_Data section:_
* * * *

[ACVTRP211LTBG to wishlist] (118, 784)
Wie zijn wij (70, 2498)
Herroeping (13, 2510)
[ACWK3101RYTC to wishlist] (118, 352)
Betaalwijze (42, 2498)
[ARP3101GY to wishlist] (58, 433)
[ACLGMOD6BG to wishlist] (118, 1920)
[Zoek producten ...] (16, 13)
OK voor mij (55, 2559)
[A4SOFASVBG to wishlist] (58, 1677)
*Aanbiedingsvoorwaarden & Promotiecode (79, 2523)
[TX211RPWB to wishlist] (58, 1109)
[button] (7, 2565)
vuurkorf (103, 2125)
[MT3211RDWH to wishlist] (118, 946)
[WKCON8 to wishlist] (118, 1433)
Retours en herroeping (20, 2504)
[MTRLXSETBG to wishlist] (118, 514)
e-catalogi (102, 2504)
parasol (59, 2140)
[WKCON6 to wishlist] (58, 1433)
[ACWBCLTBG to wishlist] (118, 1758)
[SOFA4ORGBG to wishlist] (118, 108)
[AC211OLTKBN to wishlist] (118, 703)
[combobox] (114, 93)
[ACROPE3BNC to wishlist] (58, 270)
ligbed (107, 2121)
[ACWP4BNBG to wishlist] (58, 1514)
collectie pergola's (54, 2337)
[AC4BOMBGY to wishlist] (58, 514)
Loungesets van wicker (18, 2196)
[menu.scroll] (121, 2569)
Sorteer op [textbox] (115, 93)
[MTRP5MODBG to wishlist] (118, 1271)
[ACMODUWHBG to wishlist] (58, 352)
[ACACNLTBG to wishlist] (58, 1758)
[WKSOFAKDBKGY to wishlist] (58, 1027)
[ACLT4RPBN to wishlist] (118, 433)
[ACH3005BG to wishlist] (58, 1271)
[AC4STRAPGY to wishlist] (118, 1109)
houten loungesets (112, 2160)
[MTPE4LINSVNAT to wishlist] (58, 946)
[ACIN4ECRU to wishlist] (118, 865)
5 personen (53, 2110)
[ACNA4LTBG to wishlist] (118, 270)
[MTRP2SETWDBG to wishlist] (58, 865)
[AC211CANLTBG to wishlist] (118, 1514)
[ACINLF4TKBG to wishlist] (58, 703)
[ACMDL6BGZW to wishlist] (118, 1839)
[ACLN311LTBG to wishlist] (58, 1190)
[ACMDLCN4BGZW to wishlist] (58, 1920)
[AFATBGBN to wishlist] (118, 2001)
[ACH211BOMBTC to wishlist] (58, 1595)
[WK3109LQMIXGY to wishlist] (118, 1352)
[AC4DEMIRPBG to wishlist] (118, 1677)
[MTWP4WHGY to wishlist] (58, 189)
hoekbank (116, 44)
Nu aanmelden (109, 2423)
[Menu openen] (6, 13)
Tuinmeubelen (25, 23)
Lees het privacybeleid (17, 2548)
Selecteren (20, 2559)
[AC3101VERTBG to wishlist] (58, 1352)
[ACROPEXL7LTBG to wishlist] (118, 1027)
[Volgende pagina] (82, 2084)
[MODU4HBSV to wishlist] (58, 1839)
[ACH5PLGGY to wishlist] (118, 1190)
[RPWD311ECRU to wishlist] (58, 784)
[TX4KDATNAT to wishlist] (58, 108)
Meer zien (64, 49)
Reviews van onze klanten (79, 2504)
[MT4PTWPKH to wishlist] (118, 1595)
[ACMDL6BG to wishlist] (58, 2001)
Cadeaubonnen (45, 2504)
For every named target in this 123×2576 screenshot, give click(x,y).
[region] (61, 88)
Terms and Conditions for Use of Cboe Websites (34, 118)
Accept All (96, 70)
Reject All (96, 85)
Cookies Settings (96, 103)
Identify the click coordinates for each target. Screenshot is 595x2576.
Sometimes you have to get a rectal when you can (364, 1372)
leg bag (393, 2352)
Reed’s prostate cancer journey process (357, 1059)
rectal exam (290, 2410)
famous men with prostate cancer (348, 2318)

* * * *

_Activity:_ Write down every record shown above precisely.

_Exercise output:_
[ACVTRP211LTBG to wishlist] (118, 784)
Wie zijn wij (70, 2498)
Herroeping (13, 2510)
[ACWK3101RYTC to wishlist] (118, 352)
Betaalwijze (42, 2498)
[ARP3101GY to wishlist] (58, 433)
[ACLGMOD6BG to wishlist] (118, 1920)
[Zoek producten ...] (16, 13)
OK voor mij (55, 2559)
[A4SOFASVBG to wishlist] (58, 1677)
*Aanbiedingsvoorwaarden & Promotiecode (79, 2523)
[TX211RPWB to wishlist] (58, 1109)
[button] (7, 2565)
vuurkorf (103, 2125)
[MT3211RDWH to wishlist] (118, 946)
[WKCON8 to wishlist] (118, 1433)
Retours en herroeping (20, 2504)
[MTRLXSETBG to wishlist] (118, 514)
e-catalogi (102, 2504)
parasol (59, 2140)
[WKCON6 to wishlist] (58, 1433)
[ACWBCLTBG to wishlist] (118, 1758)
[SOFA4ORGBG to wishlist] (118, 108)
[AC211OLTKBN to wishlist] (118, 703)
[combobox] (114, 93)
[ACROPE3BNC to wishlist] (58, 270)
ligbed (107, 2121)
[ACWP4BNBG to wishlist] (58, 1514)
collectie pergola's (54, 2337)
[AC4BOMBGY to wishlist] (58, 514)
Loungesets van wicker (18, 2196)
[menu.scroll] (121, 2569)
Sorteer op [textbox] (115, 93)
[MTRP5MODBG to wishlist] (118, 1271)
[ACMODUWHBG to wishlist] (58, 352)
[ACACNLTBG to wishlist] (58, 1758)
[WKSOFAKDBKGY to wishlist] (58, 1027)
[ACLT4RPBN to wishlist] (118, 433)
[ACH3005BG to wishlist] (58, 1271)
[AC4STRAPGY to wishlist] (118, 1109)
houten loungesets (112, 2160)
[MTPE4LINSVNAT to wishlist] (58, 946)
[ACIN4ECRU to wishlist] (118, 865)
5 personen (53, 2110)
[ACNA4LTBG to wishlist] (118, 270)
[MTRP2SETWDBG to wishlist] (58, 865)
[AC211CANLTBG to wishlist] (118, 1514)
[ACINLF4TKBG to wishlist] (58, 703)
[ACMDL6BGZW to wishlist] (118, 1839)
[ACLN311LTBG to wishlist] (58, 1190)
[ACMDLCN4BGZW to wishlist] (58, 1920)
[AFATBGBN to wishlist] (118, 2001)
[ACH211BOMBTC to wishlist] (58, 1595)
[WK3109LQMIXGY to wishlist] (118, 1352)
[AC4DEMIRPBG to wishlist] (118, 1677)
[MTWP4WHGY to wishlist] (58, 189)
hoekbank (116, 44)
Nu aanmelden (109, 2423)
[Menu openen] (6, 13)
Tuinmeubelen (25, 23)
Lees het privacybeleid (17, 2548)
Selecteren (20, 2559)
[AC3101VERTBG to wishlist] (58, 1352)
[ACROPEXL7LTBG to wishlist] (118, 1027)
[Volgende pagina] (82, 2084)
[MODU4HBSV to wishlist] (58, 1839)
[ACH5PLGGY to wishlist] (118, 1190)
[RPWD311ECRU to wishlist] (58, 784)
[TX4KDATNAT to wishlist] (58, 108)
Meer zien (64, 49)
Reviews van onze klanten (79, 2504)
[MT4PTWPKH to wishlist] (118, 1595)
[ACMDL6BG to wishlist] (58, 2001)
Cadeaubonnen (45, 2504)
For every named target in this 123×2576 screenshot, give click(x,y).
[region] (61, 88)
Terms and Conditions for Use of Cboe Websites (34, 118)
Accept All (96, 70)
Reject All (96, 85)
Cookies Settings (96, 103)
Identify the click coordinates for each target. Screenshot is 595x2576.
Sometimes you have to get a rectal when you can (364, 1372)
leg bag (393, 2352)
Reed’s prostate cancer journey process (357, 1059)
rectal exam (290, 2410)
famous men with prostate cancer (348, 2318)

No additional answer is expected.